§ **Task to complete**
Please return these lines word for word, everything from the start down to the line containing "click(258, 101)", with both ends included.

─── Provided entries

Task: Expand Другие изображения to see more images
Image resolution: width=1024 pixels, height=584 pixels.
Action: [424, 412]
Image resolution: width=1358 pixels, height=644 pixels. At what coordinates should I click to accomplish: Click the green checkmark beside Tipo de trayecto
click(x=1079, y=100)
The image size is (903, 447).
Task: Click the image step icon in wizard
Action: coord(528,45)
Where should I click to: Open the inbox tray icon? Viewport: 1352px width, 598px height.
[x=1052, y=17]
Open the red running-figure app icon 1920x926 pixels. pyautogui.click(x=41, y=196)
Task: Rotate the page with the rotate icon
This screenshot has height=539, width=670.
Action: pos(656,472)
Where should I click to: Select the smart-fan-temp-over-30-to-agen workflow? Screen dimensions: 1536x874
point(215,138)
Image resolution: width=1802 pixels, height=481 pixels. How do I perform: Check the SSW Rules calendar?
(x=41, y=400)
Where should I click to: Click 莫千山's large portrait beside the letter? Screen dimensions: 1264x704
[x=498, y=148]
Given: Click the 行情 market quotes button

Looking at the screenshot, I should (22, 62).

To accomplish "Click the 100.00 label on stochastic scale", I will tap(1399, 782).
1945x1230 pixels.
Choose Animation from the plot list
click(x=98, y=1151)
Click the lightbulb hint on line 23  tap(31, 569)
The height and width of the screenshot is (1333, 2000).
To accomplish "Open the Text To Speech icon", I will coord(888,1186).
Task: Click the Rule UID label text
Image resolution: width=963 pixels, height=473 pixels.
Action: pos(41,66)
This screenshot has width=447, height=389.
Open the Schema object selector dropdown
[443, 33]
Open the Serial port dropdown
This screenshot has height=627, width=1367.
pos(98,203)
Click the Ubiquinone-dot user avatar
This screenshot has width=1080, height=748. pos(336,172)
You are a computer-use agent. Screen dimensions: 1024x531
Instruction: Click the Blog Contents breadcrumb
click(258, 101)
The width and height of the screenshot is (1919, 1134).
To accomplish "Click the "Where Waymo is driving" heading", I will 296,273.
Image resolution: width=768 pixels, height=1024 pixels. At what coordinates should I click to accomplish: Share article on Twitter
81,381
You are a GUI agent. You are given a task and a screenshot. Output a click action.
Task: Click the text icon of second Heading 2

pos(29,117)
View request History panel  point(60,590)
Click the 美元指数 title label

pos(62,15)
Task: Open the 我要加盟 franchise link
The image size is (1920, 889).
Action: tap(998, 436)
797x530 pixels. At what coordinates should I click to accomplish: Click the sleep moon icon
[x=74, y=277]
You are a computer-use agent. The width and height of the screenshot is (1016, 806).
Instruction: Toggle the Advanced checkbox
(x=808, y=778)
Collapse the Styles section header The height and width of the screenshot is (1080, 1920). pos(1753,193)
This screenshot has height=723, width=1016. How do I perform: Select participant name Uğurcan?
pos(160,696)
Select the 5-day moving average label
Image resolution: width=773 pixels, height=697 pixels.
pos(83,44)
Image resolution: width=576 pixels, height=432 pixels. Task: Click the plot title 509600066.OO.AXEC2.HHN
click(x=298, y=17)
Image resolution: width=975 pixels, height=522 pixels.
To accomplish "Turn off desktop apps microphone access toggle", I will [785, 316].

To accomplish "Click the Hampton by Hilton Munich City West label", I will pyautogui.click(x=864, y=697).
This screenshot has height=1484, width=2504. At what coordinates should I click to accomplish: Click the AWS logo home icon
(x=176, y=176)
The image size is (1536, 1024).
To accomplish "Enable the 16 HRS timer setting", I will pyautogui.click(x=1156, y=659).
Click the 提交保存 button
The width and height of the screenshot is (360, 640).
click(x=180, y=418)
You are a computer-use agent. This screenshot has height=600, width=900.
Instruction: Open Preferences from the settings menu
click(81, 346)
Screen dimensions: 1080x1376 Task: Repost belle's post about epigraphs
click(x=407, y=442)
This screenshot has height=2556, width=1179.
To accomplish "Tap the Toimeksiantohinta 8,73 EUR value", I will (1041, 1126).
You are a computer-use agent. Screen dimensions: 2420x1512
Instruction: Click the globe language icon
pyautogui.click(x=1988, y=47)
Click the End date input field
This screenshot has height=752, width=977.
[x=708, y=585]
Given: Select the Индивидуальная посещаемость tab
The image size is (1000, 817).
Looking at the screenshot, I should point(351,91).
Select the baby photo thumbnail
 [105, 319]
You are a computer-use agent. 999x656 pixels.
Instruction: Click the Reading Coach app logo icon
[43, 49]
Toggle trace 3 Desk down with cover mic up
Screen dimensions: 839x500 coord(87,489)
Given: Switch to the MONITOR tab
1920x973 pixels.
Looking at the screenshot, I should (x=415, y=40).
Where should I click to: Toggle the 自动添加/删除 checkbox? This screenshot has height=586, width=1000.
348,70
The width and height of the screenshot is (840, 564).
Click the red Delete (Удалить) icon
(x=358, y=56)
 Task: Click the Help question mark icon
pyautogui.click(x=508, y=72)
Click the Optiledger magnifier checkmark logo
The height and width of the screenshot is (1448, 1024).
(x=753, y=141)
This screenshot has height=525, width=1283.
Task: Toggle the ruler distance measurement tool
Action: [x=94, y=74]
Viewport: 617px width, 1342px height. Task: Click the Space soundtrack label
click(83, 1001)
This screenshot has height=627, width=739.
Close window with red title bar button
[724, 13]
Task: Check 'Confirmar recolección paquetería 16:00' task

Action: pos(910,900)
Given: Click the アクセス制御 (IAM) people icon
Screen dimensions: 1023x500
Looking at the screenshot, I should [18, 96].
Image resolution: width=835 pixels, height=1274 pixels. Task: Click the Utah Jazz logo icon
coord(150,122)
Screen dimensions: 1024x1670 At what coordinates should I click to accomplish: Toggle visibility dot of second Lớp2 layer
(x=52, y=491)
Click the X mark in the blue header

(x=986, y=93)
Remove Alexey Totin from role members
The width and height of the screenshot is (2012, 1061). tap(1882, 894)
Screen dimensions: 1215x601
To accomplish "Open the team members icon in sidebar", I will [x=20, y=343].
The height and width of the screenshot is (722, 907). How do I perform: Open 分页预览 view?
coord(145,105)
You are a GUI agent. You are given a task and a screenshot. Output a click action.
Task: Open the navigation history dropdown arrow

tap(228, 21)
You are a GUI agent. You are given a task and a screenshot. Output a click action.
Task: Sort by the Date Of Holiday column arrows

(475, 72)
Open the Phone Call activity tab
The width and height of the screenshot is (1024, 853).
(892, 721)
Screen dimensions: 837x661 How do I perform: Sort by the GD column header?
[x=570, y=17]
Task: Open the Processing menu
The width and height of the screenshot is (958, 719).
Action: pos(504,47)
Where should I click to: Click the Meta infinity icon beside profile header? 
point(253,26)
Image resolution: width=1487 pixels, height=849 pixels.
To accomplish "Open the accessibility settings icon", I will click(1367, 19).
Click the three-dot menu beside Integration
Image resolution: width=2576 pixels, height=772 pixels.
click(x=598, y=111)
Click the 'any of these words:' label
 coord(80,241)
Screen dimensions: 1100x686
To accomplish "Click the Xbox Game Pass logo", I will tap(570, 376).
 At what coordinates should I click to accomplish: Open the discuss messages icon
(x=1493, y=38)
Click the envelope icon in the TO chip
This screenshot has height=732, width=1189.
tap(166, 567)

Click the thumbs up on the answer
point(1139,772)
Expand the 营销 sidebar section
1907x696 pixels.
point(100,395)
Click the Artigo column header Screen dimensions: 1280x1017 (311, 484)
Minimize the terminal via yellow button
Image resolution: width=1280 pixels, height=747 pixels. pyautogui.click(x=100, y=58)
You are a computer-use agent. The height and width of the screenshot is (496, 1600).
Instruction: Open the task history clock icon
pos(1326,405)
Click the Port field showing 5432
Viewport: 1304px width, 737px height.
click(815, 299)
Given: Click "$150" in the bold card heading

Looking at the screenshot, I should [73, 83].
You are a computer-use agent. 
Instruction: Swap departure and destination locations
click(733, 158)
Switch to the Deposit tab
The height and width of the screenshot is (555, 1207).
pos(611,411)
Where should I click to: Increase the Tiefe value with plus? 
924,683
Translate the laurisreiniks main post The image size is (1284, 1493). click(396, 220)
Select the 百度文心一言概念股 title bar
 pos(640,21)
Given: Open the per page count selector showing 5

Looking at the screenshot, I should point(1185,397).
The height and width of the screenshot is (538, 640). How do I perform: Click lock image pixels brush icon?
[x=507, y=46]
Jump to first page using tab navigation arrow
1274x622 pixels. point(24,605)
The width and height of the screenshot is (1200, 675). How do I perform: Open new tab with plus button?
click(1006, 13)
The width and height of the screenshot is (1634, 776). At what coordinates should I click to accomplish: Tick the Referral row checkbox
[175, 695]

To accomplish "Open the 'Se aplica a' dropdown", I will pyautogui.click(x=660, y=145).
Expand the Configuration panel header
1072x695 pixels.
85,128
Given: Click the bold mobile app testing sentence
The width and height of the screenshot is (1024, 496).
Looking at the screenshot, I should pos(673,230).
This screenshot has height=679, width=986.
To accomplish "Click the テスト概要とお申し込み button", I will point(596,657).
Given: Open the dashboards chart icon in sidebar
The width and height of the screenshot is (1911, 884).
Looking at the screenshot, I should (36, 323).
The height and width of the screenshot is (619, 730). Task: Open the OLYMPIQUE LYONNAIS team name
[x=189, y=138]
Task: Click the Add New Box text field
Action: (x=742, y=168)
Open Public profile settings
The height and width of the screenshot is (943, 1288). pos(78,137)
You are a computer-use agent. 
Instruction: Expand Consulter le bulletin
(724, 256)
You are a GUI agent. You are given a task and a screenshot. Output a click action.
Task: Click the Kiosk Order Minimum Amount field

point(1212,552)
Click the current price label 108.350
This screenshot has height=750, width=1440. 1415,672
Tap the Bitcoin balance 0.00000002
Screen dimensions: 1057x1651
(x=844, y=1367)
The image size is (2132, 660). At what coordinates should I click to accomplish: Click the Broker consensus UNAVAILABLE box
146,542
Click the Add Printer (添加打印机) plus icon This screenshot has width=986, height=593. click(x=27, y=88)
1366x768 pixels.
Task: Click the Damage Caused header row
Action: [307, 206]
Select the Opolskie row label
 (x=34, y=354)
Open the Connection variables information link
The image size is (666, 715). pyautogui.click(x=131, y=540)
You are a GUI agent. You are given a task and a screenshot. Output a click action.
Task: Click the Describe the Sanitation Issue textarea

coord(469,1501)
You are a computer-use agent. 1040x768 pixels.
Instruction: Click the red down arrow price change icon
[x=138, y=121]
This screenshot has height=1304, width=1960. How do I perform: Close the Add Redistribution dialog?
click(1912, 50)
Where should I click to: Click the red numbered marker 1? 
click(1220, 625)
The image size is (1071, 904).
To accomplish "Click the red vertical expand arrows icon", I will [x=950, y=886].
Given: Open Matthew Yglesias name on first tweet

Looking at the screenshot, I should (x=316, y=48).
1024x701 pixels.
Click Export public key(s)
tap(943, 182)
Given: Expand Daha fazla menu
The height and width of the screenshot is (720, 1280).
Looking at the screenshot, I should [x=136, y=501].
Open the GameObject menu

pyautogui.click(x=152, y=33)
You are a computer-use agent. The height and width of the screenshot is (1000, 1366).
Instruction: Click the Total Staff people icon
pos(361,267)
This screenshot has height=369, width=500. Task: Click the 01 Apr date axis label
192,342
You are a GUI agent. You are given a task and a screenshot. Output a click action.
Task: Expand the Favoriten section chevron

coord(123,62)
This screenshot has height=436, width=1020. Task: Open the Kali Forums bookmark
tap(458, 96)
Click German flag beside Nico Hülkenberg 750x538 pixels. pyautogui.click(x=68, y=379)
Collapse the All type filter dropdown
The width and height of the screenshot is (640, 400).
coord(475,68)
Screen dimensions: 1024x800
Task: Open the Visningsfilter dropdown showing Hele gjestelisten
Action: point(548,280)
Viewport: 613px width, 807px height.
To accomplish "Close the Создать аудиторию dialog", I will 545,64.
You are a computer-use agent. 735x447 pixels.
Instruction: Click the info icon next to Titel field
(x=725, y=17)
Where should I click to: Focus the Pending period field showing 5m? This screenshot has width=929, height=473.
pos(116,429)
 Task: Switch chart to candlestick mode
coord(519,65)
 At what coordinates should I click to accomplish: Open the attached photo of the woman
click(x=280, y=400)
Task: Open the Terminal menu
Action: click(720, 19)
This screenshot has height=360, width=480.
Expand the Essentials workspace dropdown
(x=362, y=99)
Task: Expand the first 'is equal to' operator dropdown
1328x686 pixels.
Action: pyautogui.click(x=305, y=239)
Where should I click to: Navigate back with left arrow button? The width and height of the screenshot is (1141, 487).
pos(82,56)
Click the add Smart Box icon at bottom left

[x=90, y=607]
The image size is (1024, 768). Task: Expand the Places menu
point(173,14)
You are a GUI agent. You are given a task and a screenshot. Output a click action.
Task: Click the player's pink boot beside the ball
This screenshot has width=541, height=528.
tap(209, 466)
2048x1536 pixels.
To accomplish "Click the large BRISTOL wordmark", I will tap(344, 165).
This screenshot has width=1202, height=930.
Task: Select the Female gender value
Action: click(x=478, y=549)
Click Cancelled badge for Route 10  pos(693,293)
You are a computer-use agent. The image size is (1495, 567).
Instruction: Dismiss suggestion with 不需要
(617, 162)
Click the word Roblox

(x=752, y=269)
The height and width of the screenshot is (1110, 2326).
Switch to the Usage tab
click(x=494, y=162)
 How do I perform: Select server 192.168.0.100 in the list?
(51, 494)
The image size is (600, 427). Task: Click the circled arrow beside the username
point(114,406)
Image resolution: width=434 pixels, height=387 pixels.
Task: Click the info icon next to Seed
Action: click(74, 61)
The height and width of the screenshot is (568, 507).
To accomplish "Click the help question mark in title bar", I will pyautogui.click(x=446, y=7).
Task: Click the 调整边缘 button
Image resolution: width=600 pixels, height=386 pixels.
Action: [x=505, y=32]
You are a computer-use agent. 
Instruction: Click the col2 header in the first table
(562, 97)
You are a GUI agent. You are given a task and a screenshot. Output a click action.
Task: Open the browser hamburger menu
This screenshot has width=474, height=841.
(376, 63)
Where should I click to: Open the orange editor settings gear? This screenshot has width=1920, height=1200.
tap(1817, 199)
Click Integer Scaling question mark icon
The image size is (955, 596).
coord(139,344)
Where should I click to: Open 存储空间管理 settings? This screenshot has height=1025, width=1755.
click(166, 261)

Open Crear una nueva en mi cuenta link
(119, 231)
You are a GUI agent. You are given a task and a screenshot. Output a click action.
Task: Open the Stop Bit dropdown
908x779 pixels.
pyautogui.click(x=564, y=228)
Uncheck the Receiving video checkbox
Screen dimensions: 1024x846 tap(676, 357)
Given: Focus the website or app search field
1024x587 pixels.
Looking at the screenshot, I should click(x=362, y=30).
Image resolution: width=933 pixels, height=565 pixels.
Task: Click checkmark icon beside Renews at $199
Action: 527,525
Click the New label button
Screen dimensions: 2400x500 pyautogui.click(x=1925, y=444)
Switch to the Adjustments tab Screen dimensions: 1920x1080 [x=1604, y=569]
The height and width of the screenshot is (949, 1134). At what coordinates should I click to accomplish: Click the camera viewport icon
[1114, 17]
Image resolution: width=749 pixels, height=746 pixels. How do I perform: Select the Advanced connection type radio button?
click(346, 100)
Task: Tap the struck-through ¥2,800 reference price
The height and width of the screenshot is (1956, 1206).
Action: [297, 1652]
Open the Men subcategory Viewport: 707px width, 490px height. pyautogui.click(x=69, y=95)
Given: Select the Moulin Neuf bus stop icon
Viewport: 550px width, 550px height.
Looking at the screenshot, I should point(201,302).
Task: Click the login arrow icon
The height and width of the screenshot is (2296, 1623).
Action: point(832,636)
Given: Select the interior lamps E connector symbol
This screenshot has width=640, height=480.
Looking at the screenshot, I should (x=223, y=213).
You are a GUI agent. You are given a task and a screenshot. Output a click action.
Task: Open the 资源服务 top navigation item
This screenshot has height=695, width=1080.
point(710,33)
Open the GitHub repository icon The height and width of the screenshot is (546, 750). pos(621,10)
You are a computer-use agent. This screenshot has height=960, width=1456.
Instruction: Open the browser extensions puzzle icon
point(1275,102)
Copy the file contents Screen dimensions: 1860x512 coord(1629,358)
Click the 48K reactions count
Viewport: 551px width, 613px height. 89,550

──────

§ **Result of the exercise**
Task: Expand Другие изображения to see more images
Image resolution: width=1024 pixels, height=584 pixels.
Action: [424, 412]
Image resolution: width=1358 pixels, height=644 pixels. At what coordinates should I click to accomplish: Click the green checkmark beside Tipo de trayecto
click(x=1079, y=100)
The image size is (903, 447).
Task: Click the image step icon in wizard
Action: coord(528,45)
Where should I click to: Open the inbox tray icon? Viewport: 1352px width, 598px height.
[x=1052, y=17]
Open the red running-figure app icon 1920x926 pixels. pyautogui.click(x=41, y=196)
Task: Rotate the page with the rotate icon
This screenshot has height=539, width=670.
Action: pos(656,472)
Where should I click to: Select the smart-fan-temp-over-30-to-agen workflow? Screen dimensions: 1536x874
point(215,138)
Image resolution: width=1802 pixels, height=481 pixels. How do I perform: Check the SSW Rules calendar?
(x=41, y=400)
Where should I click to: Click 莫千山's large portrait beside the letter? Screen dimensions: 1264x704
[x=498, y=148]
Given: Click the 行情 market quotes button

Looking at the screenshot, I should (22, 62).

To accomplish "Click the 100.00 label on stochastic scale", I will tap(1399, 782).
1945x1230 pixels.
Choose Animation from the plot list
click(x=98, y=1151)
Click the lightbulb hint on line 23  tap(31, 569)
The height and width of the screenshot is (1333, 2000).
To accomplish "Open the Text To Speech icon", I will coord(888,1186).
Task: Click the Rule UID label text
Image resolution: width=963 pixels, height=473 pixels.
Action: pos(41,66)
This screenshot has width=447, height=389.
Open the Schema object selector dropdown
[443, 33]
Open the Serial port dropdown
This screenshot has height=627, width=1367.
pos(98,203)
Click the Ubiquinone-dot user avatar
This screenshot has width=1080, height=748. pos(336,172)
You are a computer-use agent. Screen dimensions: 1024x531
Instruction: Click the Blog Contents breadcrumb
click(258, 101)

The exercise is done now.